#### Task data:
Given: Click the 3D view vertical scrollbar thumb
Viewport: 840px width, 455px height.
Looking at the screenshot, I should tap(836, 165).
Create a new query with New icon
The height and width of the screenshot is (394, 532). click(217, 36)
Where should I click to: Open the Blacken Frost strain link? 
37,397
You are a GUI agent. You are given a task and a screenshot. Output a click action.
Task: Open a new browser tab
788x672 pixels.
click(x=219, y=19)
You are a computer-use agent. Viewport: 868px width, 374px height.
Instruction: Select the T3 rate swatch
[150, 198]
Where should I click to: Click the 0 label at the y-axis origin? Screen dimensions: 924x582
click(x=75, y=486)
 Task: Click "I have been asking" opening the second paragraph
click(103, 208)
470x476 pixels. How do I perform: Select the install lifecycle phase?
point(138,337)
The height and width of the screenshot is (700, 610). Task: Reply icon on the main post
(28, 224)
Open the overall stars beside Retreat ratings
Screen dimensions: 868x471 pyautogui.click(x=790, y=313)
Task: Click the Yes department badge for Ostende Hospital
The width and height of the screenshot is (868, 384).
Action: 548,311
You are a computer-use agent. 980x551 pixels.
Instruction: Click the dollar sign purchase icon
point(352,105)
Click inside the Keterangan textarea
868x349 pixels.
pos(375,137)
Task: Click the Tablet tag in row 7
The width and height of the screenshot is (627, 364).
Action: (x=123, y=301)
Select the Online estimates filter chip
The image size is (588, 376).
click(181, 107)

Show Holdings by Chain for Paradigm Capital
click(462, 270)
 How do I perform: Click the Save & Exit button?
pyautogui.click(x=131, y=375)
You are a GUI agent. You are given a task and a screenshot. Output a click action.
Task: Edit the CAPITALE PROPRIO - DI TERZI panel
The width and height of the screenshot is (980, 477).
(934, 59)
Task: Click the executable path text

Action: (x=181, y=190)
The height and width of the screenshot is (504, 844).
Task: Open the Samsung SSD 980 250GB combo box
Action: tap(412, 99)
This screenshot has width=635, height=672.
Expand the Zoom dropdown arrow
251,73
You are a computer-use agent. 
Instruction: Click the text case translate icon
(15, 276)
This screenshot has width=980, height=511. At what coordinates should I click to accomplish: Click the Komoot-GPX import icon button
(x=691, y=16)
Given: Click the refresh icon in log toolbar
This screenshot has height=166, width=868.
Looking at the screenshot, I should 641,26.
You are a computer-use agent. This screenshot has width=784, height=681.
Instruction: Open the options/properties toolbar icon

#### Your objective:
Repeat all the records without altering a single word.

#### Problem solution:
Given: Click the 3D view vertical scrollbar thumb
Viewport: 840px width, 455px height.
Looking at the screenshot, I should tap(836, 165).
Create a new query with New icon
The height and width of the screenshot is (394, 532). click(217, 36)
Where should I click to: Open the Blacken Frost strain link? 
37,397
You are a GUI agent. You are given a task and a screenshot. Output a click action.
Task: Open a new browser tab
788x672 pixels.
click(x=219, y=19)
You are a computer-use agent. Viewport: 868px width, 374px height.
Instruction: Select the T3 rate swatch
[150, 198]
Where should I click to: Click the 0 label at the y-axis origin? Screen dimensions: 924x582
click(x=75, y=486)
 Task: Click "I have been asking" opening the second paragraph
click(103, 208)
470x476 pixels. How do I perform: Select the install lifecycle phase?
point(138,337)
The height and width of the screenshot is (700, 610). Task: Reply icon on the main post
(28, 224)
Open the overall stars beside Retreat ratings
Screen dimensions: 868x471 pyautogui.click(x=790, y=313)
Task: Click the Yes department badge for Ostende Hospital
The width and height of the screenshot is (868, 384).
Action: 548,311
You are a computer-use agent. 980x551 pixels.
Instruction: Click the dollar sign purchase icon
point(352,105)
Click inside the Keterangan textarea
868x349 pixels.
pos(375,137)
Task: Click the Tablet tag in row 7
The width and height of the screenshot is (627, 364).
Action: (x=123, y=301)
Select the Online estimates filter chip
The image size is (588, 376).
click(181, 107)

Show Holdings by Chain for Paradigm Capital
click(462, 270)
 How do I perform: Click the Save & Exit button?
pyautogui.click(x=131, y=375)
You are a GUI agent. You are given a task and a screenshot. Output a click action.
Task: Edit the CAPITALE PROPRIO - DI TERZI panel
The width and height of the screenshot is (980, 477).
(934, 59)
Task: Click the executable path text

Action: (x=181, y=190)
The height and width of the screenshot is (504, 844).
Task: Open the Samsung SSD 980 250GB combo box
Action: tap(412, 99)
This screenshot has width=635, height=672.
Expand the Zoom dropdown arrow
251,73
You are a computer-use agent. 
Instruction: Click the text case translate icon
(15, 276)
This screenshot has width=980, height=511. At what coordinates should I click to accomplish: Click the Komoot-GPX import icon button
(x=691, y=16)
Given: Click the refresh icon in log toolbar
This screenshot has height=166, width=868.
Looking at the screenshot, I should 641,26.
You are a computer-use agent. This screenshot has width=784, height=681.
Instruction: Open the options/properties toolbar icon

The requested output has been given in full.